§ **YOUR ASSIGNMENT**
Record by record, write out the listing word for word while omitting pictures.

§ **SUPPLIED RECORDS**

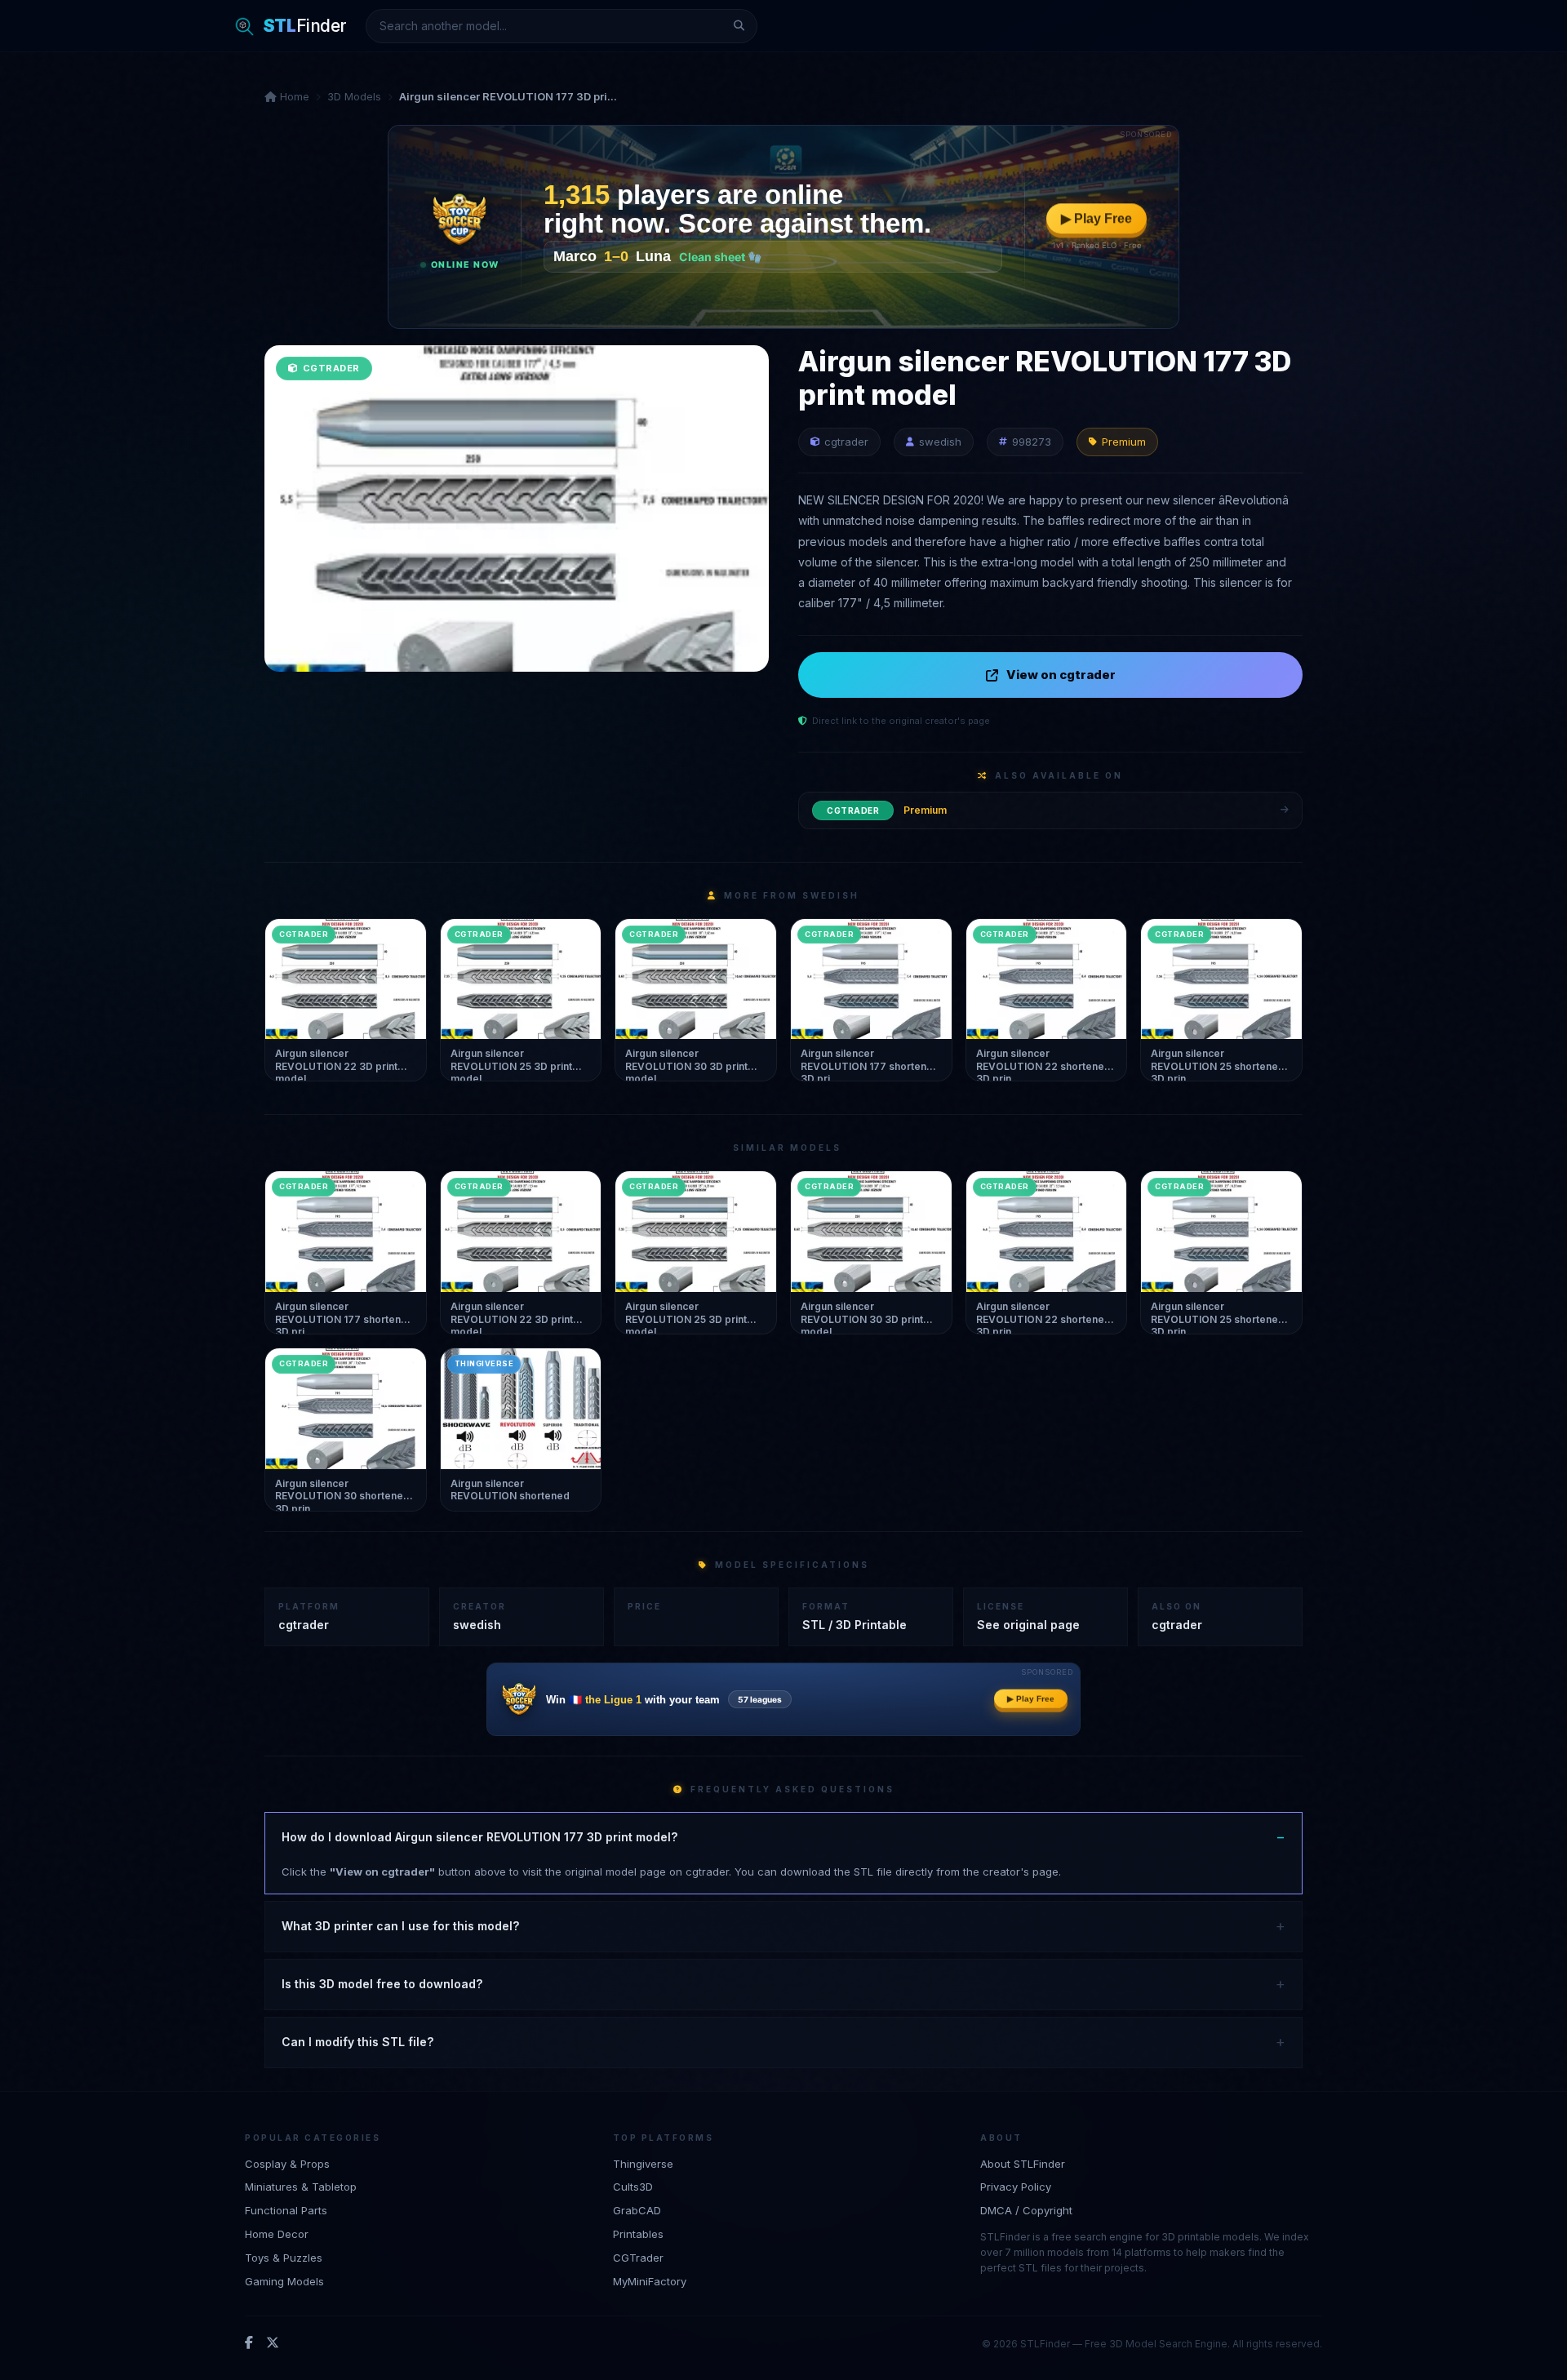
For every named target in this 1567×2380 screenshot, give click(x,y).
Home (293, 96)
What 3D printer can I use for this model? (400, 1926)
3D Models (354, 96)
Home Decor (277, 2233)
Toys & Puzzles (283, 2257)
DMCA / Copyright (1026, 2210)
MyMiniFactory (649, 2281)
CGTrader (638, 2257)
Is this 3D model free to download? (382, 1984)
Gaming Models (284, 2281)
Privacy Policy (1015, 2186)
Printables (638, 2233)
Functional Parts (286, 2210)
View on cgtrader (1061, 674)
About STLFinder (1022, 2163)
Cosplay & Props (287, 2163)
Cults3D (633, 2186)
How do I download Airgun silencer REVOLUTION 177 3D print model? (479, 1837)
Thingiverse (643, 2163)
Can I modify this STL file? (357, 2042)
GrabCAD (637, 2210)
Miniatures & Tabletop (301, 2186)
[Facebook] (249, 2343)
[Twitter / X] (272, 2343)
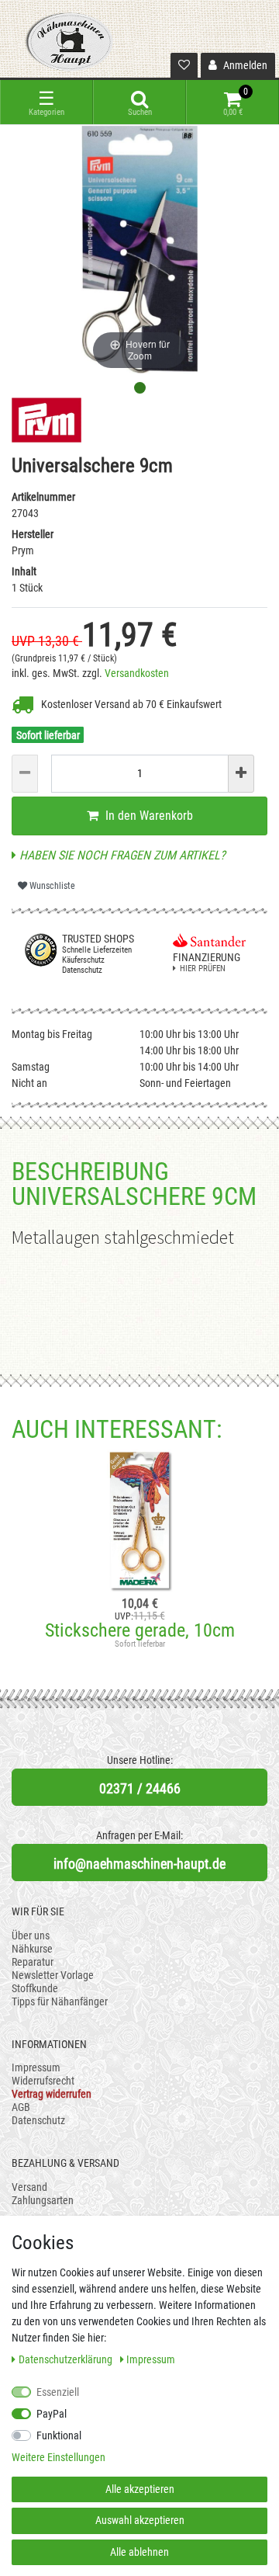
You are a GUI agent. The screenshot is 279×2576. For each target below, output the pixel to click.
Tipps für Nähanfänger (60, 2001)
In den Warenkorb (147, 815)
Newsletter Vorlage (53, 1975)
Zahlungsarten (43, 2200)
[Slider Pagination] (140, 388)
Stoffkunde (35, 1988)
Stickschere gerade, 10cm (140, 1630)
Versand (29, 2187)
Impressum (36, 2067)
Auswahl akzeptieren (139, 2520)
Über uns (31, 1935)
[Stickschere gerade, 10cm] (139, 1520)
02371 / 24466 (140, 1788)
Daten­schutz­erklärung (67, 2359)
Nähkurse (32, 1948)
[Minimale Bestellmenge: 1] (25, 774)
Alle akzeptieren (139, 2489)
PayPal (51, 2414)
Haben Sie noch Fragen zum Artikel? (121, 855)
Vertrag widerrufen (51, 2094)
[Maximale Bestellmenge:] (241, 774)
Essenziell (57, 2392)
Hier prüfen (203, 968)
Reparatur (32, 1962)
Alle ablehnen (139, 2552)
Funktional (58, 2435)
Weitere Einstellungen (58, 2457)
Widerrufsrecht (43, 2080)
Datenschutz (38, 2120)
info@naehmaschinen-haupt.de (139, 1864)
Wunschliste (51, 885)
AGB (21, 2107)
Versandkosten (137, 673)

§ **RESPONSE TO THIS TASK**
For every named target in this 1567×2380 screenshot, give click(x,y).
Home (293, 96)
What 3D printer can I use for this model? (400, 1926)
3D Models (354, 96)
Home Decor (277, 2233)
Toys & Puzzles (283, 2257)
DMCA / Copyright (1026, 2210)
MyMiniFactory (649, 2281)
CGTrader (638, 2257)
Is this 3D model free to download? (382, 1984)
Gaming Models (284, 2281)
Privacy Policy (1015, 2186)
Printables (638, 2233)
Functional Parts (286, 2210)
View on cgtrader (1061, 674)
About STLFinder (1022, 2163)
Cosplay & Props (287, 2163)
Cults3D (633, 2186)
How do I download Airgun silencer REVOLUTION 177 3D print model? (479, 1837)
Thingiverse (643, 2163)
Can I modify this STL file? (357, 2042)
GrabCAD (637, 2210)
Miniatures & Tabletop (301, 2186)
[Facebook] (249, 2343)
[Twitter / X] (272, 2343)
You are a GUI agent. The screenshot is 279×2576. For each target below, output the pixel to click.
Tipps für Nähanfänger (60, 2001)
In den Warenkorb (147, 815)
Newsletter Vorlage (53, 1975)
Zahlungsarten (43, 2200)
[Slider Pagination] (140, 388)
Stoffkunde (35, 1988)
Stickschere gerade, 10cm (140, 1630)
Versand (29, 2187)
Impressum (36, 2067)
Auswahl akzeptieren (139, 2520)
Über uns (31, 1935)
[Stickschere gerade, 10cm] (139, 1520)
02371 / 24466 (140, 1788)
Daten­schutz­erklärung (67, 2359)
Nähkurse (32, 1948)
[Minimale Bestellmenge: 1] (25, 774)
Alle akzeptieren (139, 2489)
PayPal (51, 2414)
Haben Sie noch Fragen zum Artikel? (121, 855)
Vertrag widerrufen (51, 2094)
[Maximale Bestellmenge:] (241, 774)
Essenziell (57, 2392)
Hier prüfen (203, 968)
Reparatur (32, 1962)
Alle ablehnen (139, 2552)
Funktional (58, 2435)
Weitere Einstellungen (58, 2457)
Widerrufsrecht (43, 2080)
Datenschutz (38, 2120)
info@naehmaschinen-haupt.de (139, 1864)
Wunschliste (51, 885)
AGB (21, 2107)
Versandkosten (137, 673)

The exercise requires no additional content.